Performance gains and energy savings
Figure 3 shows the rise in data center throughput enabled by the Max-Q model of power profiles for HPC and AI applications for 1,000 W NVIDIA B200 GPUs. Power savings of as much as 15% are achieved with, at most, a 3% performance loss.
These resulting power savings enable provisioning more GPUs, leading to as much as a 13% overall increase in data center throughput. All power consumption, GPU, CPU, and other components are considered on this calculation.
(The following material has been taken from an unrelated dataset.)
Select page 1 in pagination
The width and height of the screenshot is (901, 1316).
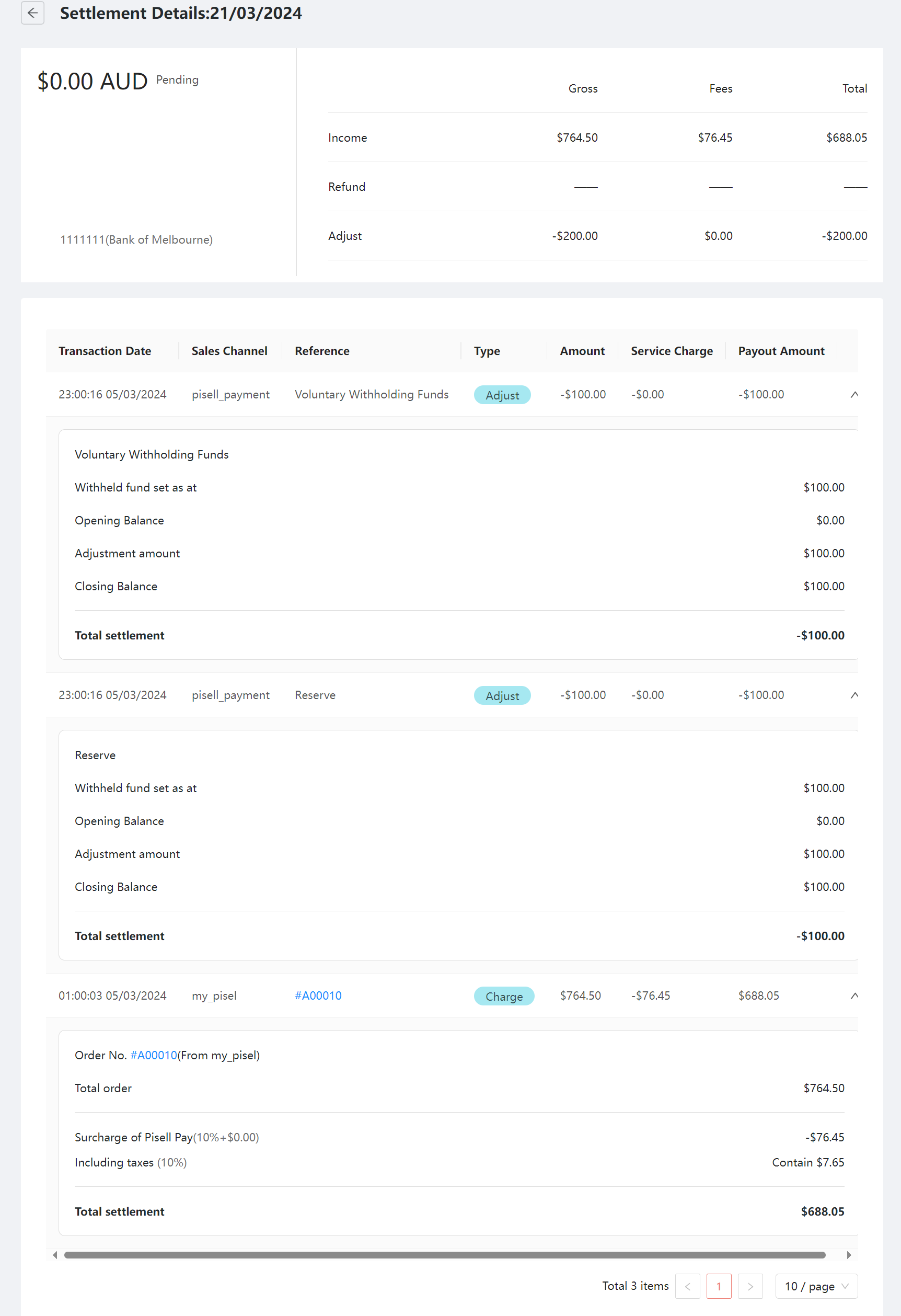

Table 1 compares frequency scaling to power profiles. Frequency scaling is changing the GPU compute clock frequency only, which is essentially the most common way currently to save lots of power. Power profiles save as much or more power as frequency scaling for inference and training with a 7-9% lower performance loss. Frequency scaling impacts performance of those compute sensitive workloads significantly. Power profiles against this saves power in other parts of the system which have a minor performance impact for compute sensitive workloads.
| NVIDIA Blackwell B200 | Performance decrease | Data center power savings |
| Frequency scaling | 10% | 5% |
| Training profiles | 1% | 5% |
| Inference profiles | 3% | 8% |
Figure 4 shows the impact of Max-P profiles using a 1,000 W NVIDIA B200 GPU. For applications which are power limited at TDP, power profiles enable increased performance by reducing power to parts of the GPU that don’t limit performance and enabling performance limiting parts of the GPU to run at a better frequency. This feature delivers a 2-3% increase in performance at the identical power. The mode is beneficial when data centers usually are not power constrained (overnight, for instance).


Next-generation power profiles
While the primary deployment covered AI training, inference and HPC profiles, power profiles will proceed to evolve following the road map outlined in Figure 5. The subsequent generation will incorporate additional system features, including the CPU, NVSwitch, and NICs. After full system profiles can be found, dynamic capabilities will probably be added leveraging live telemetry and machine learning to recommend profiles based on workload identified. They may later enable per-application self-tuning inside the power-bound allocated to an application.
Finally, disaggregated inference will probably be incorporated, enabling power to be moved between different compute tasks based on evolving bottlenecks and live compute demands.


Start with power profiles
Power profiles increase the quantity of labor a power-limited data center can accomplish by as much as 13%. Additionally they reduce the trouble and simplify the means of tuning applications for power and energy. This frees experts to perform other tasks and enables non-experts to attain significant energy efficiency savings.
With data center power becoming more constrained every year and the ever growing importance of energy efficiency, NVIDIA is committed to meeting this challenge. We’ll proceed to extend the capabilities of power profiles, reduce the skill needed to make use of them, and put money into other power and energy tools to enable extraction of the utmost computational capabilities per watt of power.
To learn more, see Data Center Energy Optimized Power Profiles and reference the technical documentation.
Acknowledgments
Contributors to the research presented on this post include Apoorv Gupta, Ian Karlin, Sudhir Saripalli, Janey Guo, Tip Fei, Evelyn Liu, Harsha Sriramagiri, Harish Kumar, Milica Despotovic, Chad Plummer, Douglas Wightman, and Sidharth Nair.